──────── Source records

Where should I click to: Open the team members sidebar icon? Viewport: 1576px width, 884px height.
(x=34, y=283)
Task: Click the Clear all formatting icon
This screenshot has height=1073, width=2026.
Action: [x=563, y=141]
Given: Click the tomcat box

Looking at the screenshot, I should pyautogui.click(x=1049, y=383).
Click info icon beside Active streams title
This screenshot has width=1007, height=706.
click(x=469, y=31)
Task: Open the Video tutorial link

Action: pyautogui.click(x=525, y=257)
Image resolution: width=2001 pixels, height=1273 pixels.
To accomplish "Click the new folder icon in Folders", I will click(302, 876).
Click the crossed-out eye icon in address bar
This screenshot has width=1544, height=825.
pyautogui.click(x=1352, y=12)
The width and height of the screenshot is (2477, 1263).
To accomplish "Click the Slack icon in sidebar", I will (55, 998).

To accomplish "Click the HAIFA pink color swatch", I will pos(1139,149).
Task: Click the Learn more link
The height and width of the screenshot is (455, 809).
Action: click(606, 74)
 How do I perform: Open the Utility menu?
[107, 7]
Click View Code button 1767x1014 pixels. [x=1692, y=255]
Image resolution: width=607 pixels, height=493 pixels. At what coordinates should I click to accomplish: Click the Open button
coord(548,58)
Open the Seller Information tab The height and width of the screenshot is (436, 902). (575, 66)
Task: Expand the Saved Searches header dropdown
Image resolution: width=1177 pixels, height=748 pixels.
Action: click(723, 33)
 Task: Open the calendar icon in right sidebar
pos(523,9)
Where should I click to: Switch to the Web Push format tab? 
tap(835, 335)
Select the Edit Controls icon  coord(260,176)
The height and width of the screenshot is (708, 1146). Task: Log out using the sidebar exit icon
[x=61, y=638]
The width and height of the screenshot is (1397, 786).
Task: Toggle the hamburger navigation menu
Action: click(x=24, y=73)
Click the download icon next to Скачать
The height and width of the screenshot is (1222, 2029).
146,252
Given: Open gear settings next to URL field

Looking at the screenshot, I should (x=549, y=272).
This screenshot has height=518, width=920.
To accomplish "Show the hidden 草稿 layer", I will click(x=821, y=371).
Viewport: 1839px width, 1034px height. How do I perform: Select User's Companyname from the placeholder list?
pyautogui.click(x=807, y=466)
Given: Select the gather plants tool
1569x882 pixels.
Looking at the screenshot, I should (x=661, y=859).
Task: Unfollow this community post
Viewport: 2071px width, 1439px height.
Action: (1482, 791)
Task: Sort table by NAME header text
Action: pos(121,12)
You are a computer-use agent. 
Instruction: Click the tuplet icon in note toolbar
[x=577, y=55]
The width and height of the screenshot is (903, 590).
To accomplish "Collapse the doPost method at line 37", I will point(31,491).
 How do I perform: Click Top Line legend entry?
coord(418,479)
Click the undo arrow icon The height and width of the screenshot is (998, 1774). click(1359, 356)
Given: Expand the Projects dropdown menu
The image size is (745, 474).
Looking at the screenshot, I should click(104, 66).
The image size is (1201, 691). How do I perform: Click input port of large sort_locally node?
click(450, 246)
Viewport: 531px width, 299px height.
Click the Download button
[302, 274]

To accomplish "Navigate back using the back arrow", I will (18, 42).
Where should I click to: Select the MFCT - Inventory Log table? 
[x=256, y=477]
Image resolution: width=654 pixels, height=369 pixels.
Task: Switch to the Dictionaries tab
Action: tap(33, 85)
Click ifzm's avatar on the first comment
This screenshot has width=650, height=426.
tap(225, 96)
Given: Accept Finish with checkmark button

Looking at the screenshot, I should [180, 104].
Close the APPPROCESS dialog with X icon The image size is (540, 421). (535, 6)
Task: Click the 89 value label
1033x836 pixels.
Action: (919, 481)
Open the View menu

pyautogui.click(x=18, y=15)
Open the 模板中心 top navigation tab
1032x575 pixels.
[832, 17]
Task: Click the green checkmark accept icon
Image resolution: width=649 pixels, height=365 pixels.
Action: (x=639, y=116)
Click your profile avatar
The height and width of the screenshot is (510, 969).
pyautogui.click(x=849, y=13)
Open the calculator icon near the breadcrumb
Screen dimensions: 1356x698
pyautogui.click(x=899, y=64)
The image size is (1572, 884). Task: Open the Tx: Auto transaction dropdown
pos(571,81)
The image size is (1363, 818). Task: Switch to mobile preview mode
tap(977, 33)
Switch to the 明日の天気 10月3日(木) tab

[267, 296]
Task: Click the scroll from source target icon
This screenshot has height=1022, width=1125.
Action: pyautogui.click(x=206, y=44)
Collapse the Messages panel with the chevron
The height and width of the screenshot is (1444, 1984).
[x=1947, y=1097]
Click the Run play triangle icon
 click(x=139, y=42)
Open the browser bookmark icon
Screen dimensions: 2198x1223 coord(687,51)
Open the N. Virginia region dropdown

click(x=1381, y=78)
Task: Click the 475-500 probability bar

────────────────

# Your instructions
Copy the material above, line for line.

# Solution for this exercise
Where should I click to: Open the team members sidebar icon? Viewport: 1576px width, 884px height.
(x=34, y=283)
Task: Click the Clear all formatting icon
This screenshot has height=1073, width=2026.
Action: [x=563, y=141]
Given: Click the tomcat box

Looking at the screenshot, I should pyautogui.click(x=1049, y=383).
Click info icon beside Active streams title
This screenshot has width=1007, height=706.
click(x=469, y=31)
Task: Open the Video tutorial link

Action: pyautogui.click(x=525, y=257)
Image resolution: width=2001 pixels, height=1273 pixels.
To accomplish "Click the new folder icon in Folders", I will click(302, 876).
Click the crossed-out eye icon in address bar
This screenshot has width=1544, height=825.
pyautogui.click(x=1352, y=12)
The width and height of the screenshot is (2477, 1263).
To accomplish "Click the Slack icon in sidebar", I will (55, 998).

To accomplish "Click the HAIFA pink color swatch", I will pos(1139,149).
Task: Click the Learn more link
The height and width of the screenshot is (455, 809).
Action: click(606, 74)
 How do I perform: Open the Utility menu?
[107, 7]
Click View Code button 1767x1014 pixels. [x=1692, y=255]
Image resolution: width=607 pixels, height=493 pixels. At what coordinates should I click to accomplish: Click the Open button
coord(548,58)
Open the Seller Information tab The height and width of the screenshot is (436, 902). (575, 66)
Task: Expand the Saved Searches header dropdown
Image resolution: width=1177 pixels, height=748 pixels.
Action: click(723, 33)
 Task: Open the calendar icon in right sidebar
pos(523,9)
Where should I click to: Switch to the Web Push format tab? 
tap(835, 335)
Select the Edit Controls icon  coord(260,176)
The height and width of the screenshot is (708, 1146). Task: Log out using the sidebar exit icon
[x=61, y=638]
The width and height of the screenshot is (1397, 786).
Task: Toggle the hamburger navigation menu
Action: click(x=24, y=73)
Click the download icon next to Скачать
The height and width of the screenshot is (1222, 2029).
146,252
Given: Open gear settings next to URL field

Looking at the screenshot, I should (x=549, y=272).
This screenshot has height=518, width=920.
To accomplish "Show the hidden 草稿 layer", I will click(x=821, y=371).
Viewport: 1839px width, 1034px height. How do I perform: Select User's Companyname from the placeholder list?
pyautogui.click(x=807, y=466)
Given: Select the gather plants tool
1569x882 pixels.
Looking at the screenshot, I should (x=661, y=859).
Task: Unfollow this community post
Viewport: 2071px width, 1439px height.
Action: (1482, 791)
Task: Sort table by NAME header text
Action: pos(121,12)
You are a computer-use agent. 
Instruction: Click the tuplet icon in note toolbar
[x=577, y=55]
The width and height of the screenshot is (903, 590).
To accomplish "Collapse the doPost method at line 37", I will point(31,491).
 How do I perform: Click Top Line legend entry?
coord(418,479)
Click the undo arrow icon The height and width of the screenshot is (998, 1774). click(1359, 356)
Given: Expand the Projects dropdown menu
The image size is (745, 474).
Looking at the screenshot, I should click(104, 66).
The image size is (1201, 691). How do I perform: Click input port of large sort_locally node?
click(450, 246)
Viewport: 531px width, 299px height.
Click the Download button
[302, 274]

To accomplish "Navigate back using the back arrow", I will (18, 42).
Where should I click to: Select the MFCT - Inventory Log table? 
[x=256, y=477]
Image resolution: width=654 pixels, height=369 pixels.
Task: Switch to the Dictionaries tab
Action: tap(33, 85)
Click ifzm's avatar on the first comment
This screenshot has width=650, height=426.
tap(225, 96)
Given: Accept Finish with checkmark button

Looking at the screenshot, I should [180, 104].
Close the APPPROCESS dialog with X icon The image size is (540, 421). (535, 6)
Task: Click the 89 value label
1033x836 pixels.
Action: (919, 481)
Open the View menu

pyautogui.click(x=18, y=15)
Open the 模板中心 top navigation tab
1032x575 pixels.
[832, 17]
Task: Click the green checkmark accept icon
Image resolution: width=649 pixels, height=365 pixels.
Action: (x=639, y=116)
Click your profile avatar
The height and width of the screenshot is (510, 969).
pyautogui.click(x=849, y=13)
Open the calculator icon near the breadcrumb
Screen dimensions: 1356x698
pyautogui.click(x=899, y=64)
The image size is (1572, 884). Task: Open the Tx: Auto transaction dropdown
pos(571,81)
The image size is (1363, 818). Task: Switch to mobile preview mode
tap(977, 33)
Switch to the 明日の天気 10月3日(木) tab

[267, 296]
Task: Click the scroll from source target icon
This screenshot has height=1022, width=1125.
Action: pyautogui.click(x=206, y=44)
Collapse the Messages panel with the chevron
The height and width of the screenshot is (1444, 1984).
[x=1947, y=1097]
Click the Run play triangle icon
 click(x=139, y=42)
Open the browser bookmark icon
Screen dimensions: 2198x1223 coord(687,51)
Open the N. Virginia region dropdown

click(x=1381, y=78)
Task: Click the 475-500 probability bar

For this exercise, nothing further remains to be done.